We had been there a few months when the ASK came.
As the new pastors wife I had been given a season of grace when we first arrived at the church Tom would serve. I was 7 months pregnant with our second child. Something about a woman with a bulging belly and a 2 year old on her hip that sends the message ‘give the lady some space.’ After Jonah was born and it must have appeared on the outside that I was navigating the move into a new community, new baby and 2 1/2 year old fairly well….I got the first ask.

“Beth – the ladies group felt you would do a beautiful job leading our cradle roll. Would you like the packet of information so you can get started?”
Now- I knew enough about this fantastic ministry to new moms that I simultaneously affirmed IT was wonderful yet me leading IT was NOT. It involves sending prepared cards and encouragement to new moms on regular, planned intervals celebrating different milestones in their new babies life. What a beautiful, important ministry right? But for me – wrong. Friends- lets be clear – my own family doesn’t get birthday cards on time- why in the world would I think this would be a good spot to serve? I knew that a YES would actually end in future disappointment to the ladies group because I would not fulfill the requirements of the job. So with a smile and a thank you for thinking of me…. I replied “No Thank You.”

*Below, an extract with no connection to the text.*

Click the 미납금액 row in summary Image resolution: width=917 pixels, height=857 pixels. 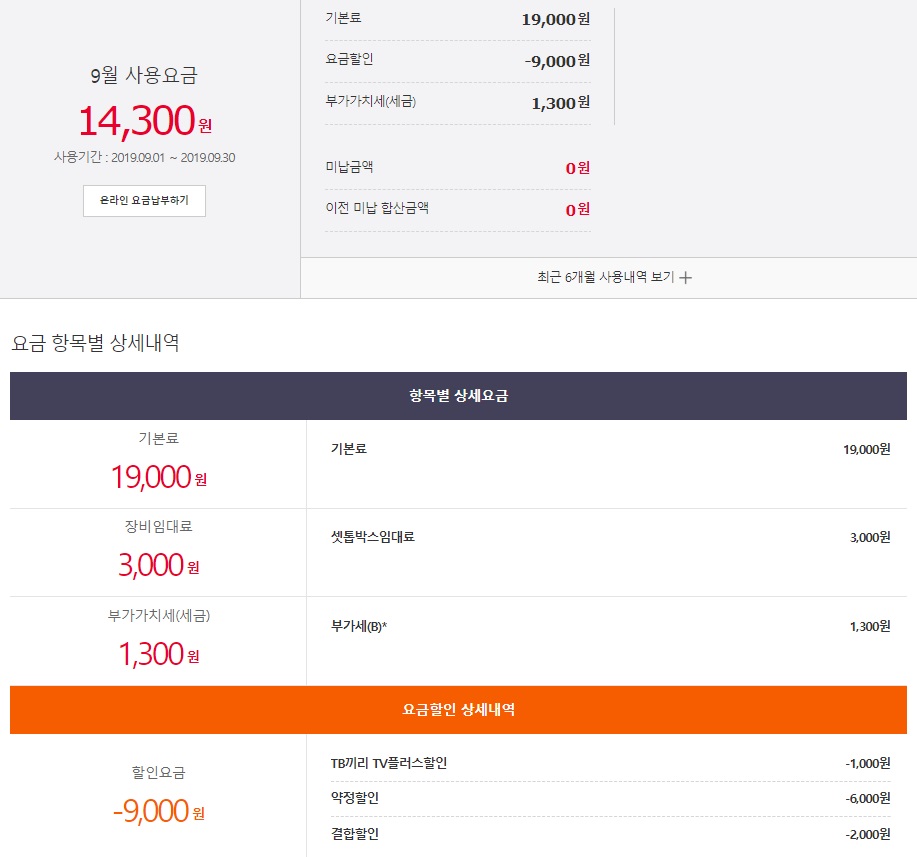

I’m very certain I left the woman a bit surprised and possibly offended by my response.
The last pastors wife did it….. so why wouldn’t I? Oh the guilt.
This was the first of several ‘no thank you’s’ I dished out my first year at this congregation… including not singing in the choir or teaching children’s Sunday School. I was rocking some boats to be sure. Despite the feathers I may have ruffled ( wow – rocked boats and ruffled feathers- gasp) at church I was protecting something much more important – my ability to serve my family in a season that required much physical and emotional strength. Tom and I had recently made the decision that I would be a full time stay at home mom which meant a lighter schedule for me to be more present with my babies. I was saying No to income, No to much adult interaction and NO to professional stimulation so I could say Yes to energy, time and focus on the 3 little people that now filled our extra bedrooms.
Since that important day some 20 years ago, the day I said NO to protect my bigger YES…I have had an up close and personal view into the struggle that many woman have with the word NO. For the last 15 years I have invested countless hours coaching female entrepreneurs as well as raising children with other mommas that wrestle with the guilt that often accompanies the word ” NO.”
Here are several phrases I’ve seen swimming through the minds of woman.
“I SHOULD do it.”
“What will people think if I dont?”
“What will people think if I do?”
“I’m a stay at home mom so I’ve got more time.”
“I’m a work outside of the home mom so I’ve got more income.”
“I don’t want to burden my hard working husband so I should really be home at bedtime, or on a Saturday…”
The reality of all of these statements is that there is a slice of truth in each of them… but just that … a slice… not the whole.
As I built my business from my home while managing a household of 5 the ability to say NO became even more important.
No to attending every single one of my 3 children’s sporting events, friends birthday parties, or school field trips. I did some – but not all. No to leading a women’s bible study at church that both filled my cup and those of the participants. No to home cooked meals every night.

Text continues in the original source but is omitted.